Konuya bir soruyla başlayalım mı?
Bir ülkede ekonomik kararların şöyle ya da böyle olmasına kim karar verir mesela?
Örneğin o ülkede faiz politikasının, döviz kurunun ne olacağına, üretimin ne kadar destekleneceğine, emekliye ve asgari ücretliye kaç para verileceğine, neyin özelleştirileceğine, hangi “büyük” projelere sürpriz girişler yapılacağına, sonra bütün bu işlerin başına kimlerin geçirilip kime yönettirileceğine…
Bu liste o kadar uzayıp gider ki bir süre sonra “tamam tamam, anlaşılan ekonomi ile ilgili her şey bir yerden idare edilir der, lafın sonunu beklersiniz.
İşte bu noktaya geldinizse şimdi asıl soruyu soralım: Peki o ülkede “vergi politikası”nın ne olacağını, yani kimden, nereden ve nasıl vergi alınacağını ya da alınmayacağını hatta denetlenip denetlenmeyeceğini de yine “O” aynı güç belirlemez mi?
Kuşkusuz evet.
Peki kimdir “evet, her şeyi o belirler” dediğimiz “güç”?
Örneğin siyasi “iktidar” ya da “sermaye” ya da “halk” falan gibi başka başka bir şeyler olabilir mi?
Uzatmadan söyleyelim: “İktidar ve sermaye!”
Şöyle bir düşünüldüğünde siz hiç yukarıda sayılan politikaların iktidarlar istemeden, o isteklerde sermayenin oluru olmadan kararlaştırılıp ve yine bu ikili “evet münasiptir” demeden o işlerin yürütülmesi için işin başına herhangi bir kimsenin getirilebileceğine inanabilir misiniz?
Mümkün değil.
Hayır, başka türlü de olur; bakın liyakat vardır, torpil vardır, dostluk akrabalık vardır, kısmettir falan da diyebilirsiniz ama inanın bütün bunlar işin ancak magazin tarafıdır.

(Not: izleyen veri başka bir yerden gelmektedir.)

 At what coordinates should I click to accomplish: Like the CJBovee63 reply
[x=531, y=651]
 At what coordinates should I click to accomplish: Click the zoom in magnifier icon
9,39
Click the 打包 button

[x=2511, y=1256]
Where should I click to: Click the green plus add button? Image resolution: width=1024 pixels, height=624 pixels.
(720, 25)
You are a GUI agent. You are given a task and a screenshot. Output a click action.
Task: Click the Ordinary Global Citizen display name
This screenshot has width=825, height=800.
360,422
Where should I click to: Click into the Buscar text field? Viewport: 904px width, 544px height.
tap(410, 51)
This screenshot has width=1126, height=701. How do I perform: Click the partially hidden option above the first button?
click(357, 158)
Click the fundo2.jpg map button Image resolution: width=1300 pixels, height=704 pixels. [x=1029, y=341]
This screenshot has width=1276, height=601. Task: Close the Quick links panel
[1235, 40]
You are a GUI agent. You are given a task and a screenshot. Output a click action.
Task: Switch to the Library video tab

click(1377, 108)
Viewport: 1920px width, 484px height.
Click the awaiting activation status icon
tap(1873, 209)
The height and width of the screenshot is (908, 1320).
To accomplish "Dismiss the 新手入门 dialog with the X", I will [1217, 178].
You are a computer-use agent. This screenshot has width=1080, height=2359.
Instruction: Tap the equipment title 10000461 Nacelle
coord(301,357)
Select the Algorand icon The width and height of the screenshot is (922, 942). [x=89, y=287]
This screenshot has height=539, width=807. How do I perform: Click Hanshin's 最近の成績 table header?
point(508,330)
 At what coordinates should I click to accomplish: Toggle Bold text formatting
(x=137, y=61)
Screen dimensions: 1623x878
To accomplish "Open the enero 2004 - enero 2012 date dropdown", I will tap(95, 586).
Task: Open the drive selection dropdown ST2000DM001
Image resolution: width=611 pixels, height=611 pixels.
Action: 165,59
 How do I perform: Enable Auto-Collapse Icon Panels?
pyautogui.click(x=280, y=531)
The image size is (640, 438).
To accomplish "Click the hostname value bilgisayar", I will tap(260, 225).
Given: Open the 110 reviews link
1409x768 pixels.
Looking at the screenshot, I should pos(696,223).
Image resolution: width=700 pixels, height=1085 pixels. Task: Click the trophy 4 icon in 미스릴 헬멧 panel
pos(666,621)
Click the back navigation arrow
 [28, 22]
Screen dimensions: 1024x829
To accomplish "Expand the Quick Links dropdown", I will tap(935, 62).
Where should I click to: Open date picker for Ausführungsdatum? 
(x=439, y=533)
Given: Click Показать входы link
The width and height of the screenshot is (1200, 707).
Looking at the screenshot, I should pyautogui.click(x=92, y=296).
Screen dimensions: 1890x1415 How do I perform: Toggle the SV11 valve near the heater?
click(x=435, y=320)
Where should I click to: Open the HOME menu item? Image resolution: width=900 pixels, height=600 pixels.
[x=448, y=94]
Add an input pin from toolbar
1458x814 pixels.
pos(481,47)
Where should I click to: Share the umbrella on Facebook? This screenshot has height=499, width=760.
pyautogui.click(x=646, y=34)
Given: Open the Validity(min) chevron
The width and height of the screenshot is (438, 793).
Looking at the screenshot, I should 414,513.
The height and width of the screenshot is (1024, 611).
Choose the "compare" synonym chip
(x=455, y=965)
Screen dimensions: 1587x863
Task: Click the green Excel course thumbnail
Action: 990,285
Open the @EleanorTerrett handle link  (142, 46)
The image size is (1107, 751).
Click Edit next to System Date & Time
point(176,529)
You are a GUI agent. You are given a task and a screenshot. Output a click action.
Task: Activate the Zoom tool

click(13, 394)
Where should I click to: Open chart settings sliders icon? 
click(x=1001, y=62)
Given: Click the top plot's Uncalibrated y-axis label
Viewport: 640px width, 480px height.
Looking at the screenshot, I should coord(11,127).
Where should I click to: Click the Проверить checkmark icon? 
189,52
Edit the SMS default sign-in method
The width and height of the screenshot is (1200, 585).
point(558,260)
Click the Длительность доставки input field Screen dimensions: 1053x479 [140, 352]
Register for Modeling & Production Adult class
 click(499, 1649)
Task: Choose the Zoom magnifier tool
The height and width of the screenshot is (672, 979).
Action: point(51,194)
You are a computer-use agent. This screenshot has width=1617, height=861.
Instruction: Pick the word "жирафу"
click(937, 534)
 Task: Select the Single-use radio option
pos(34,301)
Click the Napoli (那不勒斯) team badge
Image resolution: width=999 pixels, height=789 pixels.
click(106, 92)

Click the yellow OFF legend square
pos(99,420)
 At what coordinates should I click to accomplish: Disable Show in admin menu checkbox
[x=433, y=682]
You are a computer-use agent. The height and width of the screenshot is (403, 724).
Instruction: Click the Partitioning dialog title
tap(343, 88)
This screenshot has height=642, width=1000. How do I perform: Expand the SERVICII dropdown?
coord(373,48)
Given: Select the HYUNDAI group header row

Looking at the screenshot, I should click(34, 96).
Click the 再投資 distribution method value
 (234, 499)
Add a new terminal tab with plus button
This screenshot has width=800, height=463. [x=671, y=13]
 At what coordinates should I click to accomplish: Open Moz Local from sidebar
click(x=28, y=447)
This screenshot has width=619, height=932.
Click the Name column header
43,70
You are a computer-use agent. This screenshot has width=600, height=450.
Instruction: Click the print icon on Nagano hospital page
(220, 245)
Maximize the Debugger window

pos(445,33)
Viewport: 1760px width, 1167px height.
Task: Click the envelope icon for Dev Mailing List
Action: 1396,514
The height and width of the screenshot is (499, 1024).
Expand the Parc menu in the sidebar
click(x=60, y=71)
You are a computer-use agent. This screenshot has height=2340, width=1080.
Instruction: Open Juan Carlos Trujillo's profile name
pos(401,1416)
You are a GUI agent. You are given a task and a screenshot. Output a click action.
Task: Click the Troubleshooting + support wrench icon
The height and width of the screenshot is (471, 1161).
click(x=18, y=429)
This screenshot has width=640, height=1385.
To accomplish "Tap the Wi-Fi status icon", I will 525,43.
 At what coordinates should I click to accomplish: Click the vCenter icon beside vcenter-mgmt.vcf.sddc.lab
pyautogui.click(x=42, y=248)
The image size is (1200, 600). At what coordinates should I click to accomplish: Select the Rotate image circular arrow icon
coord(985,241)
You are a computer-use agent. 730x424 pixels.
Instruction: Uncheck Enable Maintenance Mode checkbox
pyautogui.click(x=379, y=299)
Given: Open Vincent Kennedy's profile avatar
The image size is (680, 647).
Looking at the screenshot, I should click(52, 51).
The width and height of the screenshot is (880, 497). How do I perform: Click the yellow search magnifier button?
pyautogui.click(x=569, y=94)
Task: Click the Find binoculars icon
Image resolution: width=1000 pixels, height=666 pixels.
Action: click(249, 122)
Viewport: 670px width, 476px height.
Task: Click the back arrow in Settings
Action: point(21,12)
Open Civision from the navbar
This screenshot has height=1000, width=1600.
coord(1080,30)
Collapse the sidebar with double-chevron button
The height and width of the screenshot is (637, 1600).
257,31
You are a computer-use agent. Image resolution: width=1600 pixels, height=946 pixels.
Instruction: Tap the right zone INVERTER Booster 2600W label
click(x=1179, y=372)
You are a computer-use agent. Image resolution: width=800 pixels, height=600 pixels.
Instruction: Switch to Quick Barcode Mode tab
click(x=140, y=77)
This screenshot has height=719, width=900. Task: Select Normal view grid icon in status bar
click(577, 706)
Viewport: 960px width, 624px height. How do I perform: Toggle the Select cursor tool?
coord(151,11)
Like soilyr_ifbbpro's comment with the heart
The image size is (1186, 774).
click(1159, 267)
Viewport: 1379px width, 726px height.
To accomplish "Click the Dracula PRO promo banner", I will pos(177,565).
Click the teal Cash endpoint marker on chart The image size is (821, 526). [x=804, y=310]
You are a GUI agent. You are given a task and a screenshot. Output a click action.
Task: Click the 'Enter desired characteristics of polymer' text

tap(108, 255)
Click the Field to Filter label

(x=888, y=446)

Olayın arkasındaki “temel dinamikler” asla değişmez.
Peki, ya bu ikisinden hangisi hangisine söz geçirir, bunlar kendi arasında görüşürken son sözü kim söyler diye sorulursa, bunu şu meşhur “tavuk mu yumurtadan – yumurta mı tavuktan…” hikayesine benzeterek anlatmak mümkün:
“İkisi de birbirinden çıkar!”
Çünkü iktidarlar sermayenin, sermaye iktidarların güç kaynağıdır ve karşılıklı birbirlerini beslerler.
İktidar değilseniz bir yerlerden zenginleşip kolayca sermayenizi büyütemezsiniz; o sermaye tarafından desteklenmezseniz ya da sermayeye ters düşerseniz iktidar olamazsınız…
Dolayısıyla bir ülkedeki “genel ekonomik işleyişin bir alt başlığı” olan “vergicilik”te de alınacak her türlü kararın -haydi perdenin önünde bazı kurumlar ve bu kurumların başındakiler vardır diyelim ama- onların da arkasında her zaman ve derinden derine o ülkede hâkim olan “iktidar-sermaye” ortaklığı vardır.
Bu, beğenilen karar ve uygulamalar için de böyledir, beğenilmeyen işler için de.
*
Yani?
Olaya buradan bakıp örneğin bazı şeylerin pek de iyi gitmediğini düşünüp bunların “bu kadar da olamaz” diye “radikal” bir biçimde değişmesini istediğinizde, bu “radikal” ya da “dişe dokunur” bir değişikliğin o derinlerdeki dinamiklere rağmen olamayacağını, “en azından şu kadarı olsa” diye çırpındığınızda da bu yapılacak olanın ancak yürüyen/yürütülen tercihe bir yama ya da “sübap” olabileceğini fark etmek gerekir.
Nasıl ki ateşteki düdüklü tencerenin patlaması bir sübapla önleniyorsa ama tencerenin içindeki yüksek basınçlı cehennem havası sürebiliyorsa aynen öyle.
*
Piyasacı ekonomilerde “Vergi”nin, “ekonomi pastasından devletin aldığı pay” olduğu tartışmasızdır.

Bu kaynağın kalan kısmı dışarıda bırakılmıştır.